# Mit Wavelab Stimmen leiser stellen



## Nino (13. Dezember 2003)

Hallo,
ich würde gerne wissen wie ich mit Wavelab Stimmen leiser stellen kann,
sodass nur noch die Melodie zu hören ist.
Würde mir auch nutzen wenn die Stimmen nur ein bisschen leiser gestellt sind 
Hoffe Ihr könnt mir helfen.

Mfg


----------



## Arno (17. Dezember 2003)

Hi Nino,

leider geht das mit Wavlab nicht, da die Songs so gemischt sind, dass die 
Stimme im Zentrum des Klangspektrums steht, soll heißen, dass die Stimme
mit dem Klang vermischt wurde.

Es gibt zwar ein Programm, mit dem Du die Stimme unterdrücken kannst, doch 
hört sich der Song nachher auch entsprechend an.

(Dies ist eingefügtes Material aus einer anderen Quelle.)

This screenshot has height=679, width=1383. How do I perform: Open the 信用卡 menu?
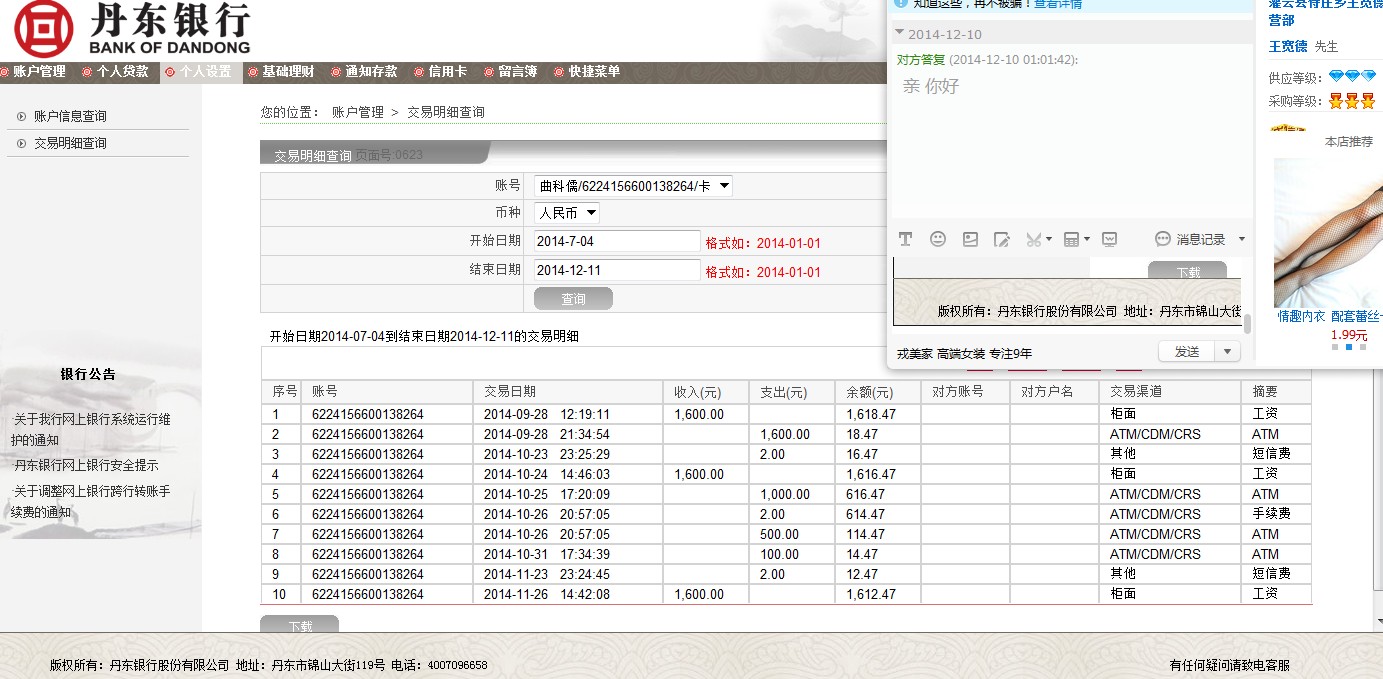point(447,72)
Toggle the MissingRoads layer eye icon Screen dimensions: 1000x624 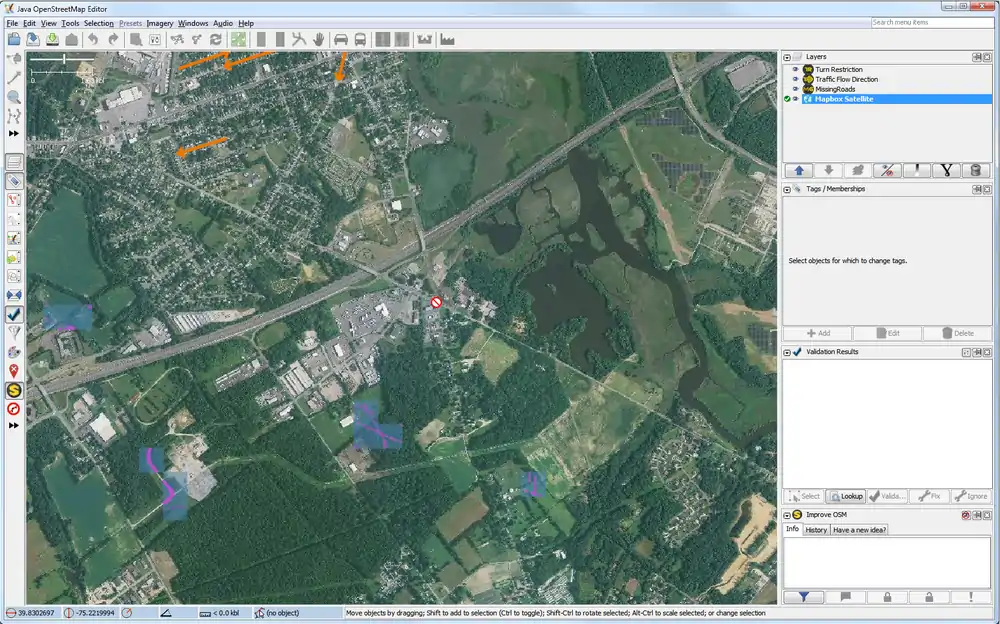(796, 89)
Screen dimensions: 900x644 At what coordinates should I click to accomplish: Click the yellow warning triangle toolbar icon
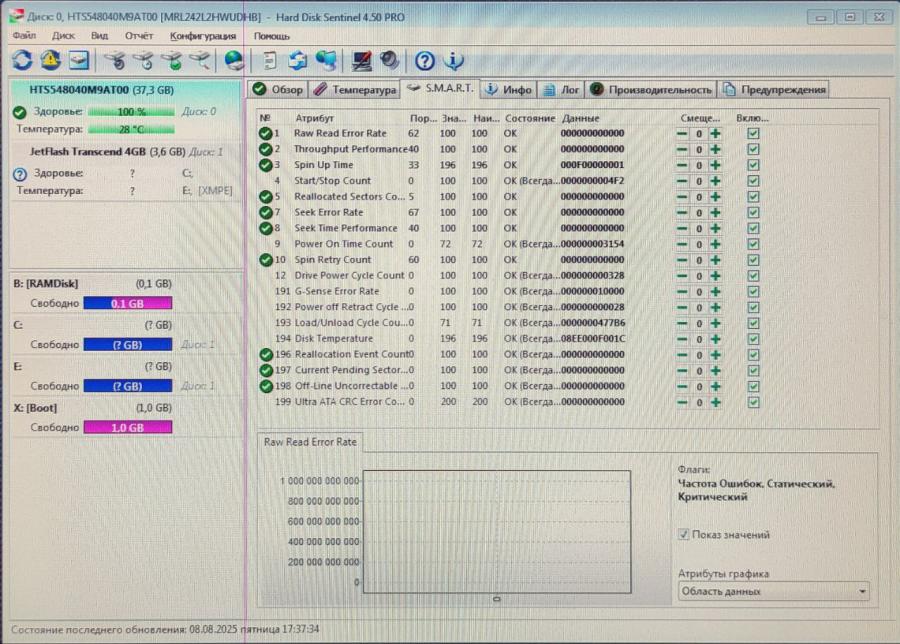(50, 60)
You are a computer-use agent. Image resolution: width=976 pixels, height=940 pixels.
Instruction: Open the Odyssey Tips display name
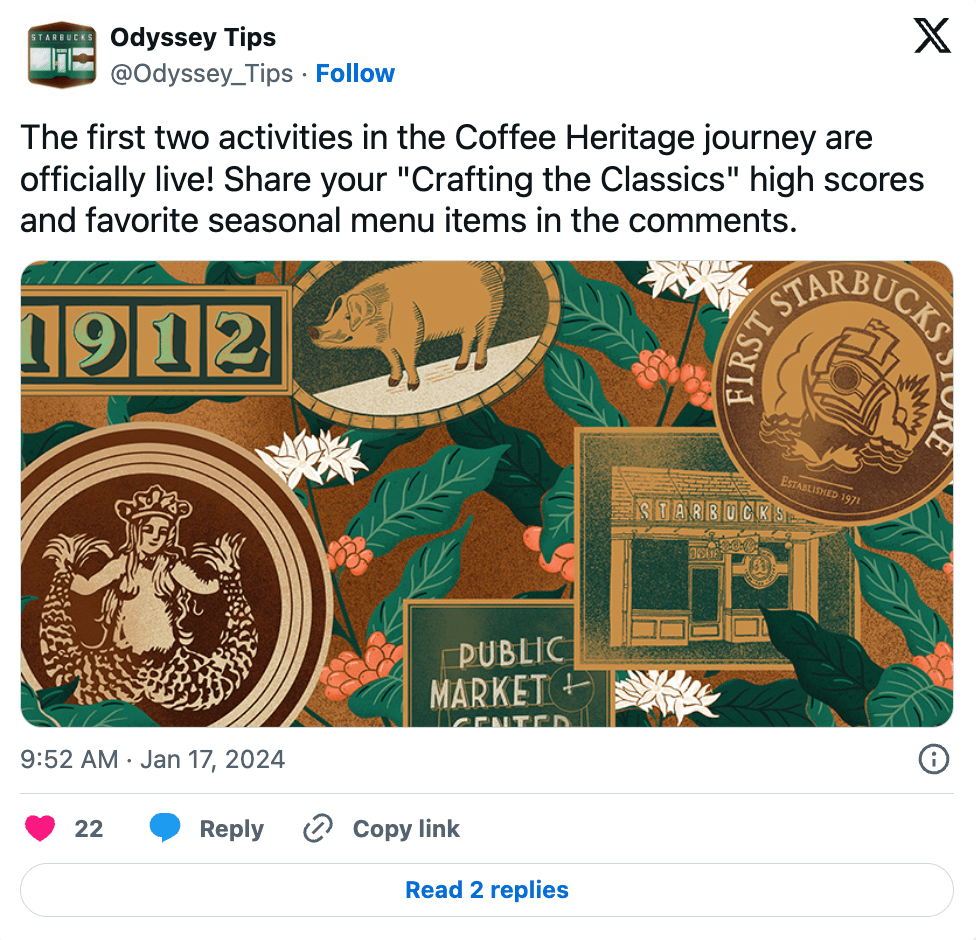point(193,37)
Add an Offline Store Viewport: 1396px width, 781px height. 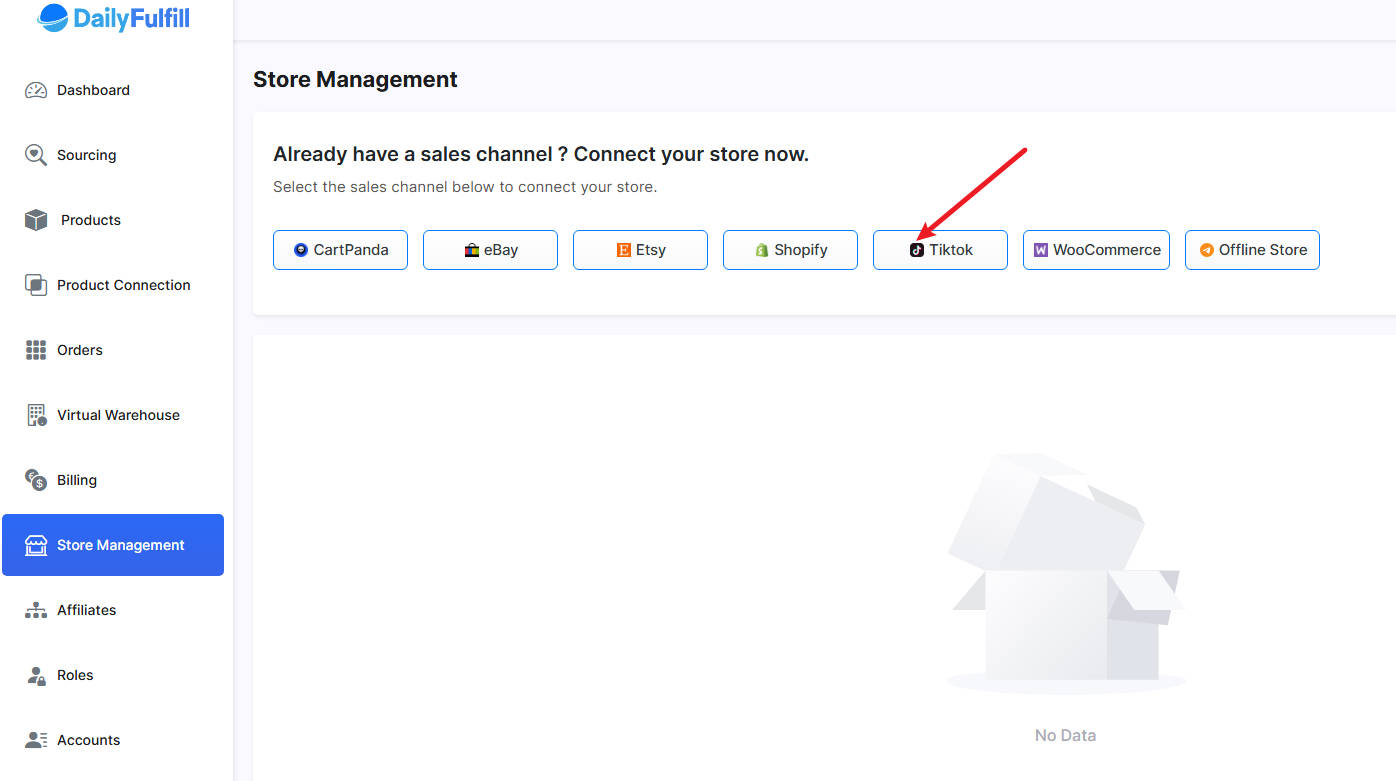pos(1252,250)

Aber Du kannst es ja mal versuchen, bei mir hörte sich das nachher wie ein Soundmatsch an.

Das Proggie nennt sich "Vocal Remover" von der Firma Anlaog X

Bis dann

Arno


----------



## Nino (23. Dezember 2003)

Hi,
hast recht, irgendwie ist das schon komplizierter als ich gedacht habe 
Trotzdem danke!

Mfg


----------